The same is true here, with a design student magically whisked back to sixties London in her dreams every night as she sleeps mostly soundly in her bedsit in Soho, becoming Sandy, a much more confident but equally naïve girl with eyes for stardom.
Much has been made in the press of just how dark London's darkest corners were at the time, particularly in reference to the treatment of women, misogyny in general and the cloying sense of male privilege on display. Not to say that this isn't true or warranted in the representation here. Given the subject matter, anything else would be selling the story short.
Wright's direction is, as always, very polished and inventive and the design of the piece is as immaculate as I imagine the time and places would have been had I been alive to see them. Like most of his core audience, I expect authenticity here is more believed than proven, as few of them will have been there personally during the hedonistic period on show.
Thomasin McKenzie's Eloise is the Cornish design waif with hopes of becoming something greater than her mother, both despite and because of her. Anya Taylor-Joy plays her sixties alter-ego Sandy, with designs on being the next Cilla Black. A pity then that she runs into Matt Smith's Jack, who promises much more than the saucy revue bar shenanigans she ends up helplessly thrown into. As we have already been warned, London can be too much for lots of innocent wide eyed young girls.

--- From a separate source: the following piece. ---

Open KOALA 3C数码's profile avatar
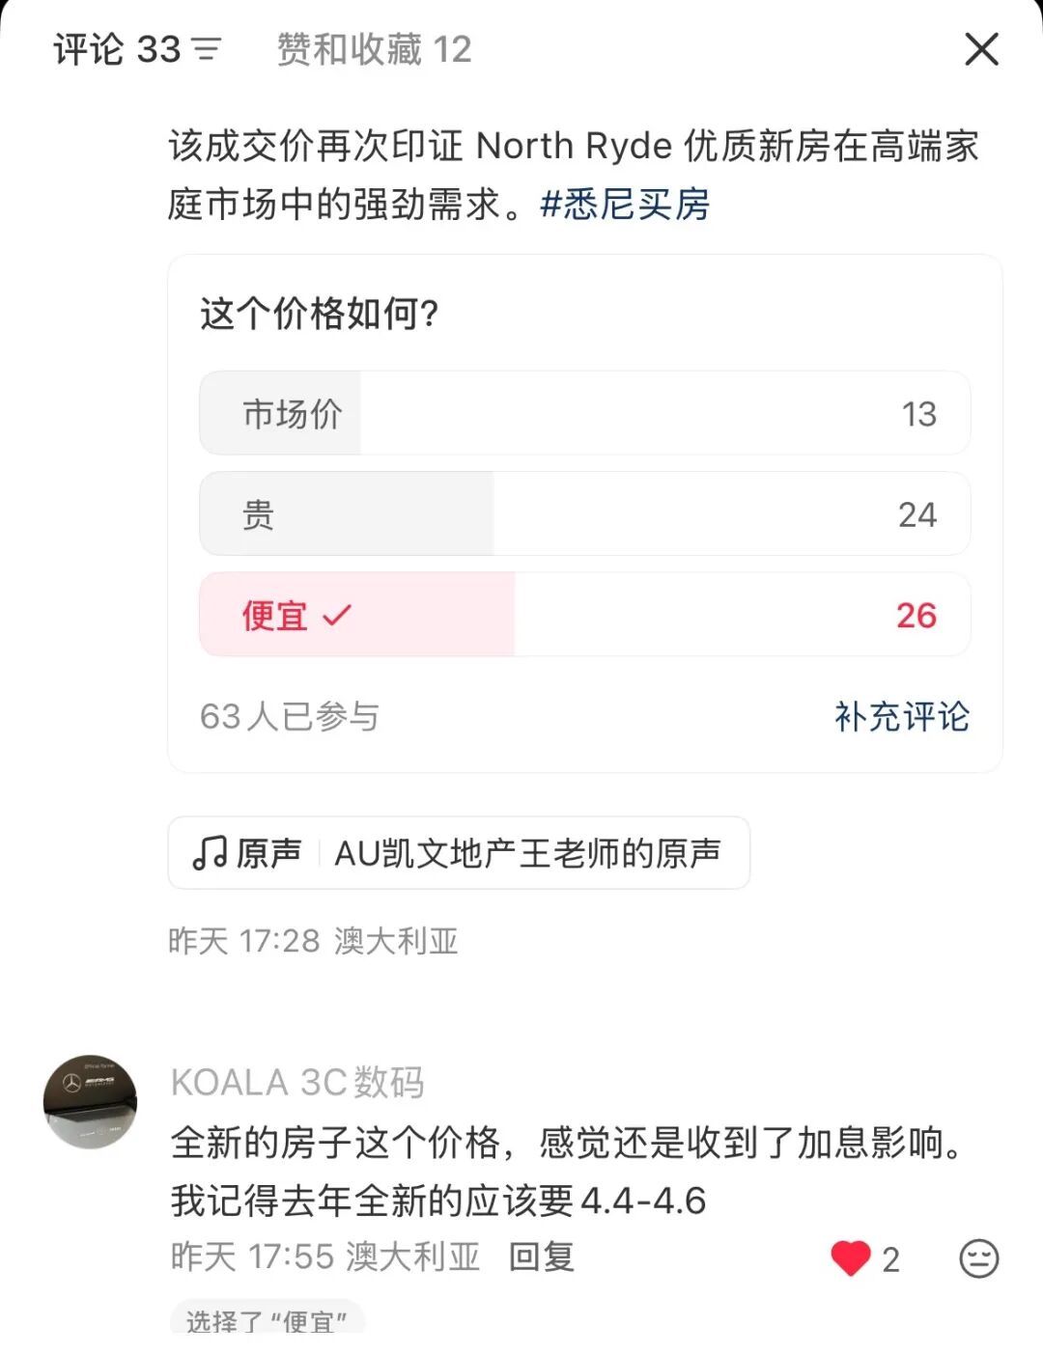 pos(90,1101)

The clout comes from the supporting cast if anything, with turns from Rita Tushingham, Terence Stamp, Pauline McLynn and Diana Rigg. Everyone of them a treat in their own way, little more than cameos, but no less valuable for that fact.

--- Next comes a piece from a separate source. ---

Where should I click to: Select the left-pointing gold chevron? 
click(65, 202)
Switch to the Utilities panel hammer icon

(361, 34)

A budget for the soundtrack only would make most directors weep, but it's worth every penny as this conveys at least as much as what is witnessed and it would have been a far less rewarding experience without such a considered playlist to help events move along.
About halfway through and we enter more familiar Wright territory with playful, comic-book, terror-filled menace taking centre-stage, rather than the gentle fantasy-meandering that occupied us for about an hour.

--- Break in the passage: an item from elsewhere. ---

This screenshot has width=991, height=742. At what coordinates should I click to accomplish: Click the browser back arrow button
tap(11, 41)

Unlike many Wright pictures, where I was always either on the edge of my seat or simply in awe at the sights, Last Night in Soho perhaps dragged more than most of his previous projects and the two hours felt just like that, rather than zipping by in a magical whirl.
Enjoyable certainly, but this is some way from his best work, even with the benefit of a great cast and delightful visuals. Punching below his weight, in all honesty.